START Recorded data
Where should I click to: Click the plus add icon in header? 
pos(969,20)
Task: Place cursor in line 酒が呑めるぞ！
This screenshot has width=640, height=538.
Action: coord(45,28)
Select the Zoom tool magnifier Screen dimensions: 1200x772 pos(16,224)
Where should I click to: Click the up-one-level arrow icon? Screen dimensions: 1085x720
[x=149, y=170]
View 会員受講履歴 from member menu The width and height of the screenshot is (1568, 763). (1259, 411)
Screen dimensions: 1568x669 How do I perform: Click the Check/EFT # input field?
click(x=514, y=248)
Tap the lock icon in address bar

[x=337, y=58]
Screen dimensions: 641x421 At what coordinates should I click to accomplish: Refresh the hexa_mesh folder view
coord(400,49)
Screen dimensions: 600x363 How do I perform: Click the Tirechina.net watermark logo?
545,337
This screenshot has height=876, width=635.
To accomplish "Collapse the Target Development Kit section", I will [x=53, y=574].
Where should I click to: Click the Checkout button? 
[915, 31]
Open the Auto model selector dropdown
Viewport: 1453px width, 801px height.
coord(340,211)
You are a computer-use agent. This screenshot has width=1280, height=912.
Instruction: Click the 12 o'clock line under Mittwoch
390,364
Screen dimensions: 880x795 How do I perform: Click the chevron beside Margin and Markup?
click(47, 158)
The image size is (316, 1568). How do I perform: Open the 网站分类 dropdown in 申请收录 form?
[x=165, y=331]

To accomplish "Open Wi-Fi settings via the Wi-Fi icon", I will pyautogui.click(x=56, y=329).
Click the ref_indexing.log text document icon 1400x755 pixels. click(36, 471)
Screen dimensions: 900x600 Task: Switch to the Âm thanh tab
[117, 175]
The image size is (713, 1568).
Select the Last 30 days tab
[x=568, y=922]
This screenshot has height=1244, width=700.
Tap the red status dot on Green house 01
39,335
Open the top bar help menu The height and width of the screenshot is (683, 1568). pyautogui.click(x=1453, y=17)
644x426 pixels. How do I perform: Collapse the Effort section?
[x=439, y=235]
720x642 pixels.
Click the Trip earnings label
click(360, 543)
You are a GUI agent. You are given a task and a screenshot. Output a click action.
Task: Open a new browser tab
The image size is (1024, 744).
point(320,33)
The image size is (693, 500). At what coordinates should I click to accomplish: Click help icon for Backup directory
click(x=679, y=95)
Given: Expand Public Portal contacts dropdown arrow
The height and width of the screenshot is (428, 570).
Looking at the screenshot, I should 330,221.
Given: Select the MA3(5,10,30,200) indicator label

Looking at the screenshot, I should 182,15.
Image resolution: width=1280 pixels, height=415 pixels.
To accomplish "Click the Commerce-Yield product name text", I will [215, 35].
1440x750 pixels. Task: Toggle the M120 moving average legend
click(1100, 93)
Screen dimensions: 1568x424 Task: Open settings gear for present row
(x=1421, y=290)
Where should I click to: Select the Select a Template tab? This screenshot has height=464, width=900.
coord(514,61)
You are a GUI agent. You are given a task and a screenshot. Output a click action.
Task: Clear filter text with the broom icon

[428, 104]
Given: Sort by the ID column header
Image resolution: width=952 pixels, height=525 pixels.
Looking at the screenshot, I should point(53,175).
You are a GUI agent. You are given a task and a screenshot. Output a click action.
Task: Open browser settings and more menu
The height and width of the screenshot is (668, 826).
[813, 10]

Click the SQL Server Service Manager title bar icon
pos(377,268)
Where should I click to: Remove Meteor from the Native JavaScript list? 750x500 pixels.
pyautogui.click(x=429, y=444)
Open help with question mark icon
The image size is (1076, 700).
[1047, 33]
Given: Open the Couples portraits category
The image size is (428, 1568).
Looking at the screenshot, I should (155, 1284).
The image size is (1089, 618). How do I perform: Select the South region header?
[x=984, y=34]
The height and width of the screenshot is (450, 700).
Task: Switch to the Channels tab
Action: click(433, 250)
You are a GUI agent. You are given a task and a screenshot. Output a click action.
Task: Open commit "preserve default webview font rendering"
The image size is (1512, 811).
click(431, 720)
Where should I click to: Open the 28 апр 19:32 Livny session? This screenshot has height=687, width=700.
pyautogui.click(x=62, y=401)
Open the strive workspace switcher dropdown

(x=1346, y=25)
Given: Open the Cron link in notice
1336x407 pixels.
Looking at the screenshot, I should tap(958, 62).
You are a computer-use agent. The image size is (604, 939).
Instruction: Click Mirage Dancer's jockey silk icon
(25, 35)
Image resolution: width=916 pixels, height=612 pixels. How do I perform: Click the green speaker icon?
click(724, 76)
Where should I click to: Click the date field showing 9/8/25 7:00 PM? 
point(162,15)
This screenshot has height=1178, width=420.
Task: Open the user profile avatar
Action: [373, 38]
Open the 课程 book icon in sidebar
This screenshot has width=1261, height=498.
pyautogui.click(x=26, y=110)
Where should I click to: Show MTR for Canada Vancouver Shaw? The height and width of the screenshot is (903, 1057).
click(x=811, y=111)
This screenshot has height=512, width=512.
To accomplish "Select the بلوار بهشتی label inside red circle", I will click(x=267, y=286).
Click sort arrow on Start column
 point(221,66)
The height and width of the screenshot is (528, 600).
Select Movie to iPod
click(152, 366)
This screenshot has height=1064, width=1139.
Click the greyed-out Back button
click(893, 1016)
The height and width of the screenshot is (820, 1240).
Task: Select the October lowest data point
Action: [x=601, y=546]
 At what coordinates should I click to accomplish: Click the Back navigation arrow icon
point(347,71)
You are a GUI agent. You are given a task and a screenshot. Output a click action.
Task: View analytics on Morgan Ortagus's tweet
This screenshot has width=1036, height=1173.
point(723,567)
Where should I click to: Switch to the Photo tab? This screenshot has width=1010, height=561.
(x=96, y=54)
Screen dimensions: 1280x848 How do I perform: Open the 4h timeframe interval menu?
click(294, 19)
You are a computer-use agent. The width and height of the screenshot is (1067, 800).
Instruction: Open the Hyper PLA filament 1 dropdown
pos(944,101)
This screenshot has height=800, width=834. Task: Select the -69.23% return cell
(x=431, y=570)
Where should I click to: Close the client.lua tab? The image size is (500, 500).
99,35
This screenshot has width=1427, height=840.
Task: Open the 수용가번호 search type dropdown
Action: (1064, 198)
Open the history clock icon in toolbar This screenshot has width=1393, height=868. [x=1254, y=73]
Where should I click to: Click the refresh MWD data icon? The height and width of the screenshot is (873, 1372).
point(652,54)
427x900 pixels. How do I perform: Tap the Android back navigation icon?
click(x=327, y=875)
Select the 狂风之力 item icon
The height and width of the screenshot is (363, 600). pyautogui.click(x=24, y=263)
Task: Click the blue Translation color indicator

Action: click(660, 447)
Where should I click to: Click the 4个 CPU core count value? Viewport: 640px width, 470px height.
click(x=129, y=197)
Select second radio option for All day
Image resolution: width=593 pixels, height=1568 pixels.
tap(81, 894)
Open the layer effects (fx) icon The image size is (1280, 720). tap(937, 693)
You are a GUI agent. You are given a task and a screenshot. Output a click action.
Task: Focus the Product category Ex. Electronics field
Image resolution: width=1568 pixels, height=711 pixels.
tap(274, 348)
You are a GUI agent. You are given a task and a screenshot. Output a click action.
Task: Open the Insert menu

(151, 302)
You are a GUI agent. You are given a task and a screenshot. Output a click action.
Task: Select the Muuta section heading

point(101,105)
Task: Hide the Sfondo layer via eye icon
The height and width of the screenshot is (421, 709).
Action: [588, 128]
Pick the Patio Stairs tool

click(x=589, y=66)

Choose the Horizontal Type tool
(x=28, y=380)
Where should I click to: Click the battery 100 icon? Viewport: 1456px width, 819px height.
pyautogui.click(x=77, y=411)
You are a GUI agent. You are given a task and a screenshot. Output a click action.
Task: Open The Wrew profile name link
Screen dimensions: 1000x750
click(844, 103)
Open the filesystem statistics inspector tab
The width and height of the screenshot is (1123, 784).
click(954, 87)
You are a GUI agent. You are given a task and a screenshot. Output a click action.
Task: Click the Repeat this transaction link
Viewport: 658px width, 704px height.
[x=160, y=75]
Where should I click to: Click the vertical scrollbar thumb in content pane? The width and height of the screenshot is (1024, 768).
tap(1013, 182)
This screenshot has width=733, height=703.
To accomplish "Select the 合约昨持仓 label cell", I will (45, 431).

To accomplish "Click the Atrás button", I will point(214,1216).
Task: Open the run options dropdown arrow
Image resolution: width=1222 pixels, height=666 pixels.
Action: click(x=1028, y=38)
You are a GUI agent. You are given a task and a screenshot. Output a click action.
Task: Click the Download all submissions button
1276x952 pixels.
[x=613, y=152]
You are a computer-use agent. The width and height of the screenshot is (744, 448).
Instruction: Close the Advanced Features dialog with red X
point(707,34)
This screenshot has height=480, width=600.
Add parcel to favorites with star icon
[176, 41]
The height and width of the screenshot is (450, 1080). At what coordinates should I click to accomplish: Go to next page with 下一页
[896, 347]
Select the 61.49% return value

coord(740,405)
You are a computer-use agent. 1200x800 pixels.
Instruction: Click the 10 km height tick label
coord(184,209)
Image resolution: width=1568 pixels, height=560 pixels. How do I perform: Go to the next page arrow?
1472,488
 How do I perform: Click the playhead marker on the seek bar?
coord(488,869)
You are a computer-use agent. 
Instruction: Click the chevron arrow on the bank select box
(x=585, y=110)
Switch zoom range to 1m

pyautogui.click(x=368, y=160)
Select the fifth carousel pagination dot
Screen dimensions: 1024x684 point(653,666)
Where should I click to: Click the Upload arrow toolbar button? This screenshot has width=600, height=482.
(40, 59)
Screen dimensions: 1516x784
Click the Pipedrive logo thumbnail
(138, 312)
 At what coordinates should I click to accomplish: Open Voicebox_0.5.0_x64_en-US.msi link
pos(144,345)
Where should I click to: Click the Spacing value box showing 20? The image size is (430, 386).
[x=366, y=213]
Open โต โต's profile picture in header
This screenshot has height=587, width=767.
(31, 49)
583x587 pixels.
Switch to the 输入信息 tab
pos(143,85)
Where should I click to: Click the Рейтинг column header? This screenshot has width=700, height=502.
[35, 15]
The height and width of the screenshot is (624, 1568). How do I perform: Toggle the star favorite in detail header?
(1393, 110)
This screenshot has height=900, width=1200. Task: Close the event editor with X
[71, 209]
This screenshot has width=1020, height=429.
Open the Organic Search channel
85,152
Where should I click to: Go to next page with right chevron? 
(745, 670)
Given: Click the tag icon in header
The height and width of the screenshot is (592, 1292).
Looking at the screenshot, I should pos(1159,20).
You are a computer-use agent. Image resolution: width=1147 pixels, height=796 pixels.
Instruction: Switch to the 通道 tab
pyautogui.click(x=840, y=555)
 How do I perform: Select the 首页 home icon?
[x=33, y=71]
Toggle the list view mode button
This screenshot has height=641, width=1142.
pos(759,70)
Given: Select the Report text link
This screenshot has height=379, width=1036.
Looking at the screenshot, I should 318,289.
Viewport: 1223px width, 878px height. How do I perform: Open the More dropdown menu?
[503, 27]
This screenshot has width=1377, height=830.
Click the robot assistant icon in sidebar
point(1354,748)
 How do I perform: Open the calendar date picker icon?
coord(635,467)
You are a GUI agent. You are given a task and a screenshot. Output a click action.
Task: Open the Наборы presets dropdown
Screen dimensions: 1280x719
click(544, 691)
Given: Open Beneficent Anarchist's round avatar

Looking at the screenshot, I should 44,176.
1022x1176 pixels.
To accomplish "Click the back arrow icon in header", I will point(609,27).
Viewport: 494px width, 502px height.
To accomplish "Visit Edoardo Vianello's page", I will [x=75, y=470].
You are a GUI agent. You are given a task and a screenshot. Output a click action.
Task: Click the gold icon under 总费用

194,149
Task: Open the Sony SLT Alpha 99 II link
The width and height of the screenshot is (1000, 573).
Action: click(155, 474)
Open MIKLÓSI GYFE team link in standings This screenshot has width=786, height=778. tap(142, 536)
END Recorded data
Action item. Among these entries, how many lines include the string "browser"? Reply with the number by itself.

Result for this exercise. 2